Author: Thomas J. Brown
Publisher: Harvard University Press
Published: 1998
Total Pages: 460
ISBN-13: 9780674214880
DOWNLOAD EBOOKThe disastrous failure of one of the most widely admired heroines in the nation provides a dramatic measure of the transformations of northern values during the war.

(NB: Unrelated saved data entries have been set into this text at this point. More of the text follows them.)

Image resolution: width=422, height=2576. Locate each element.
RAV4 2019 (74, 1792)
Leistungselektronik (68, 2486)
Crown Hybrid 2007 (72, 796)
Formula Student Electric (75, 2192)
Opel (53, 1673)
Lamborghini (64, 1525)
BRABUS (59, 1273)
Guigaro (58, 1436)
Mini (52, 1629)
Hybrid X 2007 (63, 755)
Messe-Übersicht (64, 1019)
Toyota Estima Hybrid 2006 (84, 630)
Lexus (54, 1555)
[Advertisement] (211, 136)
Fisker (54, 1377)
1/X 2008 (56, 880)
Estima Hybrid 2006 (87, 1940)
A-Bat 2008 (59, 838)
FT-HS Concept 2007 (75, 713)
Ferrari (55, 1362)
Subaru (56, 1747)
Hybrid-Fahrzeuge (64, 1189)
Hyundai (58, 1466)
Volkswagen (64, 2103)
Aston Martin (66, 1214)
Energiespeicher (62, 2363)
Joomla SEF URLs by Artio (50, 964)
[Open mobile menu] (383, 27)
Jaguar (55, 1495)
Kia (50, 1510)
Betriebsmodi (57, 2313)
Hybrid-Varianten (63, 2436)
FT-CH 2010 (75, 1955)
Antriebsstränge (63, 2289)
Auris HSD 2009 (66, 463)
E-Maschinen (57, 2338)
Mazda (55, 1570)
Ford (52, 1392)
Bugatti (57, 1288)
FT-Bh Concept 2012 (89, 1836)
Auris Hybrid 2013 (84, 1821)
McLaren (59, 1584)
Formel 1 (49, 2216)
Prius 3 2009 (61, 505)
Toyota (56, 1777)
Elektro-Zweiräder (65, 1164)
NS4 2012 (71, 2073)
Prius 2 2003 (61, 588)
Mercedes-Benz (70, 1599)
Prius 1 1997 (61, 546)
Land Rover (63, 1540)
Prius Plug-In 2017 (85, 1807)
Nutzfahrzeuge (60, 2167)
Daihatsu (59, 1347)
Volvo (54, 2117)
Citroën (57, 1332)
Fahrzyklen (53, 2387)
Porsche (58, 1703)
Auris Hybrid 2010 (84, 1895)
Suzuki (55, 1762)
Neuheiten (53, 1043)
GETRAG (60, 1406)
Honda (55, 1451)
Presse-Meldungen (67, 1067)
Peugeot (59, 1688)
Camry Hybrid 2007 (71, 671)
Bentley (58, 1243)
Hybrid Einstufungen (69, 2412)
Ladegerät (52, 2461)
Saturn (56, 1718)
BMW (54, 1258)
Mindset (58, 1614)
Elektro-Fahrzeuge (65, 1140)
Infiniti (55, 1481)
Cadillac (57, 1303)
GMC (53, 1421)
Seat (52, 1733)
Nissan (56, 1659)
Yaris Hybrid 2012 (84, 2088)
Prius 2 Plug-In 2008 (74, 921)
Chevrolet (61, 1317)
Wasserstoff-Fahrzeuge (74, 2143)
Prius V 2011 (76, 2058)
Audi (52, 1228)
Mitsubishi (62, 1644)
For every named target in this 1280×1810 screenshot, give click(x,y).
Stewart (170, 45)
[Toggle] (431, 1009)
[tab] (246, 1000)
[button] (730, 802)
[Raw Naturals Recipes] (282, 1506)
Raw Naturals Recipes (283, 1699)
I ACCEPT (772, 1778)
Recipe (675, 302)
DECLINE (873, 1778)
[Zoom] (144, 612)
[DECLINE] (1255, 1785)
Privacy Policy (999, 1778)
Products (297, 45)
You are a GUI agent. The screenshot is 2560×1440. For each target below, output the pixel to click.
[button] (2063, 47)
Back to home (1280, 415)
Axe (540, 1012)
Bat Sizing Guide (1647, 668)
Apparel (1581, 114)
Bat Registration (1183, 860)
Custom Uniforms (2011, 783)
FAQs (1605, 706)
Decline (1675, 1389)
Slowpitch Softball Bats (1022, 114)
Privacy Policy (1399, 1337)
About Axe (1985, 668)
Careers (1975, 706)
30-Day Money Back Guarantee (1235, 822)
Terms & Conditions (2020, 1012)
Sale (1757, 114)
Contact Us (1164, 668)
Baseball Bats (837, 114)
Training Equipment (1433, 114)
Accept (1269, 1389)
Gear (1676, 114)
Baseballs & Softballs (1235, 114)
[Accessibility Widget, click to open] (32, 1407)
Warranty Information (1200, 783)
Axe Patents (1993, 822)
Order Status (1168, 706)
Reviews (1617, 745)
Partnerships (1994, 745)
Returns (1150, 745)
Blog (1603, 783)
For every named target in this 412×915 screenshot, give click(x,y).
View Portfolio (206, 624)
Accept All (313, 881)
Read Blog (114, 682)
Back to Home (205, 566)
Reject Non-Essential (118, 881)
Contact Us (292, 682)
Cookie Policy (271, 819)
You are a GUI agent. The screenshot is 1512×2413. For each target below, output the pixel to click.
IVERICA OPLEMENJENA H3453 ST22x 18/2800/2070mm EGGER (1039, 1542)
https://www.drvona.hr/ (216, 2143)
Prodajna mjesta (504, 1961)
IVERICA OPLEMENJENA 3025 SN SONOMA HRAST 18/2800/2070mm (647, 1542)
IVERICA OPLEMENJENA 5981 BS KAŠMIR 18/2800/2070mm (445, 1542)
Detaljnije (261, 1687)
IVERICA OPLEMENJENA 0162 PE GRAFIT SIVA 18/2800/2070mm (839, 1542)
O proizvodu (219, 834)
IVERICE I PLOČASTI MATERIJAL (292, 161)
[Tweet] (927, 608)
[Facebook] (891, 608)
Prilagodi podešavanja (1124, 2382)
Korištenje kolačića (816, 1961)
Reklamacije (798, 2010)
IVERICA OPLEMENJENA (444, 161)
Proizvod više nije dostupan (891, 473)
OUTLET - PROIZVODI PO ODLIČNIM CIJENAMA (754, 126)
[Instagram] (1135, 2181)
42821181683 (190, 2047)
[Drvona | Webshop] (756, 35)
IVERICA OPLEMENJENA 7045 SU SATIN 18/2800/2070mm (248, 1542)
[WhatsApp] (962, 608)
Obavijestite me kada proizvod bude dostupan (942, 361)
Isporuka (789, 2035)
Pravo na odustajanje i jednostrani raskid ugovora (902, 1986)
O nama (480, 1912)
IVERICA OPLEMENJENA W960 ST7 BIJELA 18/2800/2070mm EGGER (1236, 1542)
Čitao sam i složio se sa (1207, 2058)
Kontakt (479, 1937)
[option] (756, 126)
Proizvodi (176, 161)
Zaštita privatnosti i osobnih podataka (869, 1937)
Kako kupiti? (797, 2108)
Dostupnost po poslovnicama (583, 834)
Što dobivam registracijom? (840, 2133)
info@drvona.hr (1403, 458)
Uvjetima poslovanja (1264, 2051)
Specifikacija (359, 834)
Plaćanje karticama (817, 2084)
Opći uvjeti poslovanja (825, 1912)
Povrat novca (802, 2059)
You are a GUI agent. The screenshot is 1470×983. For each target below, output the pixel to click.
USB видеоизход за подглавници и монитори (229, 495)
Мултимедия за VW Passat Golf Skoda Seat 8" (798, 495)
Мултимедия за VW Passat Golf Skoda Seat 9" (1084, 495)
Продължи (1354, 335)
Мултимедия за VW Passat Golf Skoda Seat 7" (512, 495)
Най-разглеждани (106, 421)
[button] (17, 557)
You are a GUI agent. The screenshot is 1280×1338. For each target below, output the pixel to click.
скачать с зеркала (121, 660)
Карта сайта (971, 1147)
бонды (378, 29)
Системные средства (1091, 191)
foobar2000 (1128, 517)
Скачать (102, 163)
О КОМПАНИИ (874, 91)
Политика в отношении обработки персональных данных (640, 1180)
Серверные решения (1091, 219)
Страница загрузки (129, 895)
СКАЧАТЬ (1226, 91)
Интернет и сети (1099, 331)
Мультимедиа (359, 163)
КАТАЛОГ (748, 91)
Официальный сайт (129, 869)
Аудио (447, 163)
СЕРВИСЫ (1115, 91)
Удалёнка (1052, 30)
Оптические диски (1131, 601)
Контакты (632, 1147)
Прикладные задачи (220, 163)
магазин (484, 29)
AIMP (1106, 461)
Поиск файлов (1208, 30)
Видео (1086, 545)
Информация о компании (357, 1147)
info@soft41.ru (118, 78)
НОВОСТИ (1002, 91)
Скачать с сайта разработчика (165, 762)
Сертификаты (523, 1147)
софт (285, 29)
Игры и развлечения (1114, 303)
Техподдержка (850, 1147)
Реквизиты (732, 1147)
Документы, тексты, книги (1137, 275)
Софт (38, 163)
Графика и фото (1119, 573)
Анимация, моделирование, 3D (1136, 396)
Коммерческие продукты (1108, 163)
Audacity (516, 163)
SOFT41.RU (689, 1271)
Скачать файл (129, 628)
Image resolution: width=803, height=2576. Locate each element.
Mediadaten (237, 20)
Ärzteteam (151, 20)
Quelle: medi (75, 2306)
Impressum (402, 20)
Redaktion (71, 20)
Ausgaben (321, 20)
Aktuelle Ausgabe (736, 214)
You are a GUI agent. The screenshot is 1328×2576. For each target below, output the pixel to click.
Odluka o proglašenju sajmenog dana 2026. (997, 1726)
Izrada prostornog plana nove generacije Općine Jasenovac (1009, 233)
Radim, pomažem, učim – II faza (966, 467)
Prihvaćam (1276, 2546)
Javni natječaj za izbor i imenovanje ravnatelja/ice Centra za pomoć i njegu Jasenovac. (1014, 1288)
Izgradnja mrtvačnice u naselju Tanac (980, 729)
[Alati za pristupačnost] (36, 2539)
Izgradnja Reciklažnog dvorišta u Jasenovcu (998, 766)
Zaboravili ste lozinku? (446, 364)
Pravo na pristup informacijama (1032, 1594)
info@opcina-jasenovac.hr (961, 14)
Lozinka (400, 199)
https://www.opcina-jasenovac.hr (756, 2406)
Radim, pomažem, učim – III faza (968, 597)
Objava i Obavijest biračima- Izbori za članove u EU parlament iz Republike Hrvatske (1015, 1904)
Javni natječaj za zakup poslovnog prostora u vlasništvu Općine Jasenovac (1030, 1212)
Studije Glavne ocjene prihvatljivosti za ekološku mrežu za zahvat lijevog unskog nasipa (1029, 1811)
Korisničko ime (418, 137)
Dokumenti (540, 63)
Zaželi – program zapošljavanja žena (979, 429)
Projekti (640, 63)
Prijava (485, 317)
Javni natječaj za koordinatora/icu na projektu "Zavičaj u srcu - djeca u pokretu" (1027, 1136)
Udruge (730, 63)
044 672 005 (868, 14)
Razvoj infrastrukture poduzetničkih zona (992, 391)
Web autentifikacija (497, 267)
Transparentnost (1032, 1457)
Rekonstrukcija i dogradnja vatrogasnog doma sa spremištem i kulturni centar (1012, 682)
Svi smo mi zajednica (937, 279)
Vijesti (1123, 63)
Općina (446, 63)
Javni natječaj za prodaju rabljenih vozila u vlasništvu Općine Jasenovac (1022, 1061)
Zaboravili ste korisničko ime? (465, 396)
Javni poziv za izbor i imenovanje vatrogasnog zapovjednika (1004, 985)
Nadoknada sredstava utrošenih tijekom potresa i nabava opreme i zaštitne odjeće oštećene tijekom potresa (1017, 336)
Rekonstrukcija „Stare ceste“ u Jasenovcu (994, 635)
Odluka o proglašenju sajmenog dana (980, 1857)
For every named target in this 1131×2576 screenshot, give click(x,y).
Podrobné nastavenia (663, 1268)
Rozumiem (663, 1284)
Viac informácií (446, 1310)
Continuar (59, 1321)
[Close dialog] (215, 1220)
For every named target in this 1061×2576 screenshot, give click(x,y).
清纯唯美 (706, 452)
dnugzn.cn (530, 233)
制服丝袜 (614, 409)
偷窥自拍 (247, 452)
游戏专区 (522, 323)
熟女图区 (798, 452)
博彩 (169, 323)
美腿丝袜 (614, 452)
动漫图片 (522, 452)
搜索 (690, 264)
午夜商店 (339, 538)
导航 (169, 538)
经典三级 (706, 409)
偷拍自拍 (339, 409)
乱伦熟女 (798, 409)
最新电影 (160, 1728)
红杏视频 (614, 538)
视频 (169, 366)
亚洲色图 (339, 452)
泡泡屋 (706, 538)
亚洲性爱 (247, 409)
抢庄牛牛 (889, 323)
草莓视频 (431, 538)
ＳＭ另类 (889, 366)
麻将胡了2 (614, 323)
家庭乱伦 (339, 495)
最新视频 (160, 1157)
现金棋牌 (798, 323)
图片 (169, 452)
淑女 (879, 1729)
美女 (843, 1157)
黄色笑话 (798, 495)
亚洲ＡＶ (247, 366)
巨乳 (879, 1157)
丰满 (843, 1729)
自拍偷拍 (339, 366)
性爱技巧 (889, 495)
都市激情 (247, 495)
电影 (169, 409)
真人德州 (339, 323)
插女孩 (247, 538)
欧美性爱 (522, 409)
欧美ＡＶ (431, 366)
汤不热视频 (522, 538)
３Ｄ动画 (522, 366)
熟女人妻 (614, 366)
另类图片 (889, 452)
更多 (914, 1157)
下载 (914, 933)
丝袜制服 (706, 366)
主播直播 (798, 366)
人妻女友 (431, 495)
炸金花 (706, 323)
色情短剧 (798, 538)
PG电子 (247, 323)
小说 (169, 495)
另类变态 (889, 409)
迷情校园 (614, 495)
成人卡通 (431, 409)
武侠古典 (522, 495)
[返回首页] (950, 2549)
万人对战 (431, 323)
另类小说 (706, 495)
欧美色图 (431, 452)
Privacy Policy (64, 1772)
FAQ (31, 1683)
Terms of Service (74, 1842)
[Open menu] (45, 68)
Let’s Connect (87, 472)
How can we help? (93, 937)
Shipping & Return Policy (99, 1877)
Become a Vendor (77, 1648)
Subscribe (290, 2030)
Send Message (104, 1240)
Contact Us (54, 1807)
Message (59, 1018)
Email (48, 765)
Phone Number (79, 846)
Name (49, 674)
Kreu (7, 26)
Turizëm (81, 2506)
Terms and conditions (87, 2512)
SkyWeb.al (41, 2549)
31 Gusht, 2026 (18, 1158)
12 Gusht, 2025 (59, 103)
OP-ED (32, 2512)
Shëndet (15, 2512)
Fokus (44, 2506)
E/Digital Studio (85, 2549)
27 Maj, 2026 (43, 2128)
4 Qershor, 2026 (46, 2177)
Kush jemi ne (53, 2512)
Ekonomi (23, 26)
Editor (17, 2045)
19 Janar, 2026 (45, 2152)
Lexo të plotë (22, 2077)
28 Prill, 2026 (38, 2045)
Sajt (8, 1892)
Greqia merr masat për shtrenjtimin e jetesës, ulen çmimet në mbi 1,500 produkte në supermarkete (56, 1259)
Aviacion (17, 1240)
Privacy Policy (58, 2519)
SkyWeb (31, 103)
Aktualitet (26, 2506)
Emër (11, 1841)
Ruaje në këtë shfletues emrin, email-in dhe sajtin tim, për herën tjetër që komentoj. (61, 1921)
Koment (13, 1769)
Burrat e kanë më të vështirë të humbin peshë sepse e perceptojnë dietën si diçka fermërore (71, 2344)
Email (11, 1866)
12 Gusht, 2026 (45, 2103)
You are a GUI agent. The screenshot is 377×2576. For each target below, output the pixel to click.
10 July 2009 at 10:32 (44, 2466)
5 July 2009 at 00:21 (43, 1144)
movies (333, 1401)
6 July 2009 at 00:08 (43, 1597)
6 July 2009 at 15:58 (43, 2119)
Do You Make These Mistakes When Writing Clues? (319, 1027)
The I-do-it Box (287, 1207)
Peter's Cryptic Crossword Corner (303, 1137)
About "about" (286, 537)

Author: Frederick William Dallinger
Publisher:
Published: 1897
Total Pages: 316
ISBN-13:
DOWNLOAD EBOOKAuthor: George Williamson Dameron
Publisher:
Published: 1991
Total Pages: 284
ISBN-13: 9780674258914
DOWNLOAD EBOOKAuthor: Helena M. Wall
Publisher:
Published: 1990
Total Pages: 243
ISBN-13: 9780674299580
DOWNLOAD EBOOKAuthor: W. Jeffrey Bolster
Publisher: Harvard University Press
Published: 2012-10-08
Total Pages: 413
ISBN-13: 0674070461
DOWNLOAD EBOOKSince the Viking ascendancy in the Middle Ages, the Atlantic has shaped the lives of people who depend upon it for survival. And just as surely, people have shaped the Atlantic. In his innovative account of this interdependency, W. Jeffrey Bolster, a historian and professional seafarer, takes us through a millennium-long environmental history of our impact on one of the largest ecosystems in the world. While overfishing is often thought of as a contemporary problem, Bolster reveals that humans were transforming the sea long before factory trawlers turned fishing from a handliner's art into an industrial enterprise. The western Atlantic's legendary fishing banks, stretching from Cape Cod to Newfoundland, have attracted fishermen for more than five hundred years. Bolster follows the effects of this siren's song from its medieval European origins to the advent of industrialized fishing in American waters at the beginning of the twentieth century. Blending marine biology, ecological insight, and a remarkable cast of characters, from notable explorers to scientists to an army of unknown fishermen, Bolster tells a story that is both ecological and human: the prelude to an environmental disaster. Over generations, harvesters created a quiet catastrophe as the sea could no longer renew itself. Bolster writes in the hope that the intimate relationship humans have long had with the ocean, and the species that live within it, can be restored for future generations.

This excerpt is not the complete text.